Over at Arwen’s she has a post-in-passing about romance movies and all the airport and chase scenes that are so prevalent in them. As she often does, though, she got me thinking.
What exactly is romance? It really seems to be one of the best-planned campaigns of all time. Built on deception, the lies engendered by romance have lasted for more than eight hundred years.
Here’s the thing, roughly speaking and taken directly from my brain, with no verifying facts in actual books: Eleanor of Aquitaine invented Romance to stop her ladies-in-waiting being summarily raped by knights. Perhaps she acted from compassion. Maybe it was only practicality. I’m not sure. But she and her daughter Marie encouraged minstels to sing about the love of a man for a woman who was untouchable to him. Too high, to far in the firmament. Women of their court used to vote on the ‘courtly’ behaviour of the men around them. Sort of like an uber-rich Medieval reality show, those knights got voted off the island if they looked to be lurkers.
All well and good, but what is romance today? Arwen protests that the “romance movies and airports and/or running scenes” must stop. And although these scenes are trite, the Hollywood Machine persists in giving them to us.
I wonder if maybe we have evolved beyond the chase as a metaphor.

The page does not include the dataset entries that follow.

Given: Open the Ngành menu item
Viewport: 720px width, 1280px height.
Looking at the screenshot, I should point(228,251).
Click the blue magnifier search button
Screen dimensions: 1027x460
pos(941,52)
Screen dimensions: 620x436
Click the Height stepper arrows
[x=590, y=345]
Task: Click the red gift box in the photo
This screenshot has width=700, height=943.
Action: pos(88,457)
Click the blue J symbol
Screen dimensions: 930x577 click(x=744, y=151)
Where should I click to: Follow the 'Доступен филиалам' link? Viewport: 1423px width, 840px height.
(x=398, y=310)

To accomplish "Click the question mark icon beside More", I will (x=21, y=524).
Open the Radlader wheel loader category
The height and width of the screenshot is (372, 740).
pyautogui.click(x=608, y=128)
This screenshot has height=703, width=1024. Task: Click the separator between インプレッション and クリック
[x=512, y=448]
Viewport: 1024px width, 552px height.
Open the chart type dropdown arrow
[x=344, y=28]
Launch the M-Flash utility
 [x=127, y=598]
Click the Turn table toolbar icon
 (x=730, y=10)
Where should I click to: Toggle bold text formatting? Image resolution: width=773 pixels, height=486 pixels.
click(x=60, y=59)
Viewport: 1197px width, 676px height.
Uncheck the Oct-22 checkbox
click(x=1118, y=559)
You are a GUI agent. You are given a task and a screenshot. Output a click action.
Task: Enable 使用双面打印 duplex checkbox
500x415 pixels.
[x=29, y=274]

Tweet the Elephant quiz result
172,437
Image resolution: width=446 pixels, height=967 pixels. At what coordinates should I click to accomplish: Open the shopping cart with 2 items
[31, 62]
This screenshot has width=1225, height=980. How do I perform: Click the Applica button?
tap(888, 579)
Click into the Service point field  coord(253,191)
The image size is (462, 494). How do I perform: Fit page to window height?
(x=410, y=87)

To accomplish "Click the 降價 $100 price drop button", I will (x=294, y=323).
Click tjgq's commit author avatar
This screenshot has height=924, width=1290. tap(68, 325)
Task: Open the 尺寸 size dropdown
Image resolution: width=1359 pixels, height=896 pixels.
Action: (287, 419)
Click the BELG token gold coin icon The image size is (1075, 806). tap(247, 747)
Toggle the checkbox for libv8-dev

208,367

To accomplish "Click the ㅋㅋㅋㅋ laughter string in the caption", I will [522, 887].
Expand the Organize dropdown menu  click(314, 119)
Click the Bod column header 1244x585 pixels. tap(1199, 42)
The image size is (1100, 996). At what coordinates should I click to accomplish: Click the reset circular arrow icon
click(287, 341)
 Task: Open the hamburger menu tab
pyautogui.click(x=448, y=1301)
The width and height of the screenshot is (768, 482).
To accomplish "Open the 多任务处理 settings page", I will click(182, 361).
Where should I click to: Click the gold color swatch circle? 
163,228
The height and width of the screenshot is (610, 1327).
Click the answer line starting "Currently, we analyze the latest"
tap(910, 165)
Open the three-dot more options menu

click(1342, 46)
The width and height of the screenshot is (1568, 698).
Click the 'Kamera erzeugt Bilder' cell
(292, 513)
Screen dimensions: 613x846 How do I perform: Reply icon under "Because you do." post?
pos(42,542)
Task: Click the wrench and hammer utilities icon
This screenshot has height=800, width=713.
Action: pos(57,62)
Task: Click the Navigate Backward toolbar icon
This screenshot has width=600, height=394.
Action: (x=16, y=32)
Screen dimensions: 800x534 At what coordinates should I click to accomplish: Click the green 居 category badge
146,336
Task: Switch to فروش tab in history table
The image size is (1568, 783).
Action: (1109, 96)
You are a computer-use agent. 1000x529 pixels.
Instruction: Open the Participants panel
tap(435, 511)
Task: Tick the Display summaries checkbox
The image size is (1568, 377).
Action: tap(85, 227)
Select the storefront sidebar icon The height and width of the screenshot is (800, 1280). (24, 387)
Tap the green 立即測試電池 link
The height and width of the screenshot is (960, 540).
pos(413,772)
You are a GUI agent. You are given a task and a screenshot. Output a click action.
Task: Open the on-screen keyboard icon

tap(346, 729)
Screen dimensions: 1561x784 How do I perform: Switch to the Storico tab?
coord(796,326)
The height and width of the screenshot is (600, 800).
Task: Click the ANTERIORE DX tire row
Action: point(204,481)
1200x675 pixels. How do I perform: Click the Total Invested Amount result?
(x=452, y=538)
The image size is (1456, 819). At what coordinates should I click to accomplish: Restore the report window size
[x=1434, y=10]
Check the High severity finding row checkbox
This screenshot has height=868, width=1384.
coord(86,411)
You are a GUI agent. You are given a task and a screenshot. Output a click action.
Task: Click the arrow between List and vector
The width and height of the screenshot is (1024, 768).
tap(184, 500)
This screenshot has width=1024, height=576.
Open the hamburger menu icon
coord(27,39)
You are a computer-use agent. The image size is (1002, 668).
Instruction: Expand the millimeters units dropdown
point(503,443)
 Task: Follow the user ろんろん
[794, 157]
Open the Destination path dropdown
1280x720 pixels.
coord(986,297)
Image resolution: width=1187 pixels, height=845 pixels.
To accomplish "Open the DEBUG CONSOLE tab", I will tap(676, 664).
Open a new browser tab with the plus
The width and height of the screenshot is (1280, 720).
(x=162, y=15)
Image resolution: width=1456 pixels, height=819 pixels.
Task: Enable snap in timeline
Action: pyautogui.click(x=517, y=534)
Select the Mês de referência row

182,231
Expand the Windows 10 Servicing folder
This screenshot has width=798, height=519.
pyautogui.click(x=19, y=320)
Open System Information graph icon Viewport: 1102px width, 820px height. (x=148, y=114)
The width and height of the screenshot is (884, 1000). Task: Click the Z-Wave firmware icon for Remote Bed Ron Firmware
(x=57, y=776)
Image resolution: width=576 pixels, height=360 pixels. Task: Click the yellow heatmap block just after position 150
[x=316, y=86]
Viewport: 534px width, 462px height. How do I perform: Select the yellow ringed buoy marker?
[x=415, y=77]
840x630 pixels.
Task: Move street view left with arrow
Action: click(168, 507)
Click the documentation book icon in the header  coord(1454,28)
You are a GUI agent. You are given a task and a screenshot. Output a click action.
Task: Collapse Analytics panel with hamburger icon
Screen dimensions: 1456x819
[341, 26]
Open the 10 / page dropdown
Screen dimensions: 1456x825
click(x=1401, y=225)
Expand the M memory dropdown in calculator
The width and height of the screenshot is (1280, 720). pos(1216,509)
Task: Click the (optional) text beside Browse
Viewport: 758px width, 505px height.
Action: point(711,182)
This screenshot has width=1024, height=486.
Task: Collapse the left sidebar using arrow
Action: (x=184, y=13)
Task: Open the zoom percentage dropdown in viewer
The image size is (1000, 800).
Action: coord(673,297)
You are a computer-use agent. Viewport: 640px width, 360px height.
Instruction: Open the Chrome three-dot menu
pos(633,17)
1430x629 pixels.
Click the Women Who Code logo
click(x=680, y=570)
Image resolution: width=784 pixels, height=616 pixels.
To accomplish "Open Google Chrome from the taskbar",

Look at the evolution of romance novels between, say, the Sixties and now. Back in the day, the heroine was a passive secretary or nurse. These days, no one reading these novels will aceept a heroine who is passive in anything. She almost always is at odds with the hero in some way. Usually he must change to accept who she is, and often who she is is an active agent in her own destiny.
Strangely enough, the heroes in romantic movies and books are not generally men I, or any female I know, would settle down with. But real life romance does not translate well to The Grand Gesture. It’s all well and good to have the path of rose petals to the bed, but those buggers leave stains on cream wall-to-wall. Breakfast in bed? Nice, but I’m not hungry when I first wake up.
It makes me wonder if we are simply re-animating the husk of Romance, as a genre. Forcing it to dance a monkey dance for our decreasing sense of amusement.
By sarah, June 20, 2007 @ 6:24 am
I think sometimes we like our fiction to be fictitious.
I’m not saying that the romance template isn’t trite. Nor am I saying that I find the jackass romance heroes appealing. I think that sometimes we like it to be simple. That’s what makes for a brain vacation from complex reality. There is good fiction that is far more realisitc, but it’s not as relaxing to read.
I also love to read murder mysteries, but I wouldn’t want to actually find dead bodies and crazed killers lurking about when I go on vacation. And I suspend my disbelief so that I don’t worry about the heroes and heroines of those books taking leave of their senses when it happens to them all the time.
By Liz, June 20, 2007 @ 10:55 am
You’re right. We do want fiction to be fiction. Maybe it is just a brain vacation.